Work item:
Check each line below for "target" and give the count of those that have it, nothing else.

Collected data entries:
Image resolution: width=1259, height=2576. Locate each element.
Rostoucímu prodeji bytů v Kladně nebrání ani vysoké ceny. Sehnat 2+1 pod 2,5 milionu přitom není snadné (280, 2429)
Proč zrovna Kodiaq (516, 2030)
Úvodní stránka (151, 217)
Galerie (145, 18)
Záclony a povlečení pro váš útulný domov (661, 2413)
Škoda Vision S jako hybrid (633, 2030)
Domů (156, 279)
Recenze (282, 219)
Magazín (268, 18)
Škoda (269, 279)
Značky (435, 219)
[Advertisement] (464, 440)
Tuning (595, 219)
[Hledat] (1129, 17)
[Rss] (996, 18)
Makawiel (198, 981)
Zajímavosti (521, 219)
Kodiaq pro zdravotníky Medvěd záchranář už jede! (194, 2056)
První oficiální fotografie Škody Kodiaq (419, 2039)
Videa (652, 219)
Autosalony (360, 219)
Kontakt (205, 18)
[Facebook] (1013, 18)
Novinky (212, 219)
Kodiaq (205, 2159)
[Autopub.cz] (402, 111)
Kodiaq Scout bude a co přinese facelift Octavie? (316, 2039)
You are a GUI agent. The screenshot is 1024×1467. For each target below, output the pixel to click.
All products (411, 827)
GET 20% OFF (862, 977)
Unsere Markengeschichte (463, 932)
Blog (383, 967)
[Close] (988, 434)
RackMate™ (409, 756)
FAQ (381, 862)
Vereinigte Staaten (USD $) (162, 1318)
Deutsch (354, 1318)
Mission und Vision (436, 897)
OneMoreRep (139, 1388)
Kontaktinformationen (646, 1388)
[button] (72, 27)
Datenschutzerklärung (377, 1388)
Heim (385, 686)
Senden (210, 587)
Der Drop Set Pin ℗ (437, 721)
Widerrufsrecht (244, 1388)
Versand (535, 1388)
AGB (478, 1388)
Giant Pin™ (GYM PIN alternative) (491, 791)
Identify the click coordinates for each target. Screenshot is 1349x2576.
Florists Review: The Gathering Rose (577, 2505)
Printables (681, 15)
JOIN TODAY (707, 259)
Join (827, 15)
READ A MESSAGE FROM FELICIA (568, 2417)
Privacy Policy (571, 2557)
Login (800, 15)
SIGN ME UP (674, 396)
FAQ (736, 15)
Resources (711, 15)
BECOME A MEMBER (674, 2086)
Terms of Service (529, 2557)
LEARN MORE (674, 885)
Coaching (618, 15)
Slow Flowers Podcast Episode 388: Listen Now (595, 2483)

Task answer:
2